Ante este panorama alentador, el reto de las autoridades es mantener el ritmo de crecimiento, pero con control.
“Grandes cadenas estadounidenses están desarrollando nuevos centros de hospedaje que permitirán ampliar la oferta para los turistas. Además, eso significa la creación de puestos de trabajo para nuestra gente”, señaló.
En promedio, un turista que visita Curazao escoge pasar al menos siete días en la isla. En ese sentido, De Bruin considera que el destino tiene mucho que ofrecer más allá de sus playas.
“Disfrutar de la comida local, para nosotros, es algo que se degusta y se comparte, y eso es como un punto de partida. Por supuesto, tenemos sol, playa y arena, pero, por ejemplo, un recorrido por Punda y Otrobanda es un elemento distintivo para el turista, que puede disfrutar de restaurantes y tiendas con precios competitivos, además de paseos estupendos.

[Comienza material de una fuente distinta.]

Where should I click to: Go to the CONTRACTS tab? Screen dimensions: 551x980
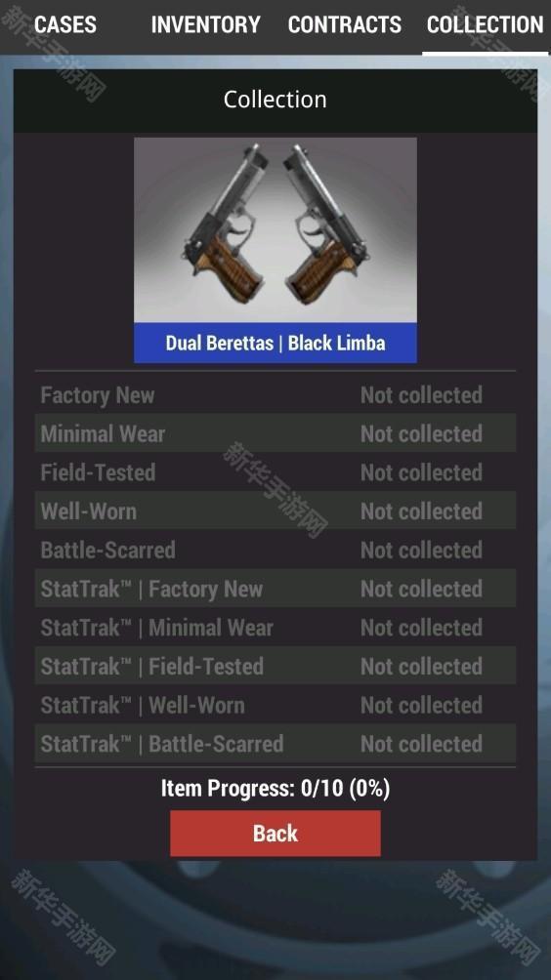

Tenemos 35 playas para el disfrute de la gente, como Kenepa o incluso Klein Curazao, que es una isla ubicada a dos horas en bote y que está deshabitada, con playas vírgenes para los visitantes”, destacó.
Curazao y su participación en el Mundial
En la víspera del Mundial de la FIFA 2026, la isla hará historia al participar por primera vez en la competencia, una celebración que se vivirá dentro y fuera de Curazao.
“Muchas playas y hoteles van a tener watch parties (fiestas para ver partidos), donde no solo vamos a celebrar los juegos de nuestra selección, sino también los de la selección de los Países Bajos. Además, tendremos zonas para que los fans de Curazao puedan disfrutar de los partidos en Houston”, adelantó.
El director de Turismo se mostró optimista sobre el desarrollo y posicionamiento de la isla a largo plazo.
“En cinco años veo a Curazao como un país balanceado, con residentes y turistas conviviendo de forma sustentable y recibiendo al turista que quiere disfrutar de nuestra gente”.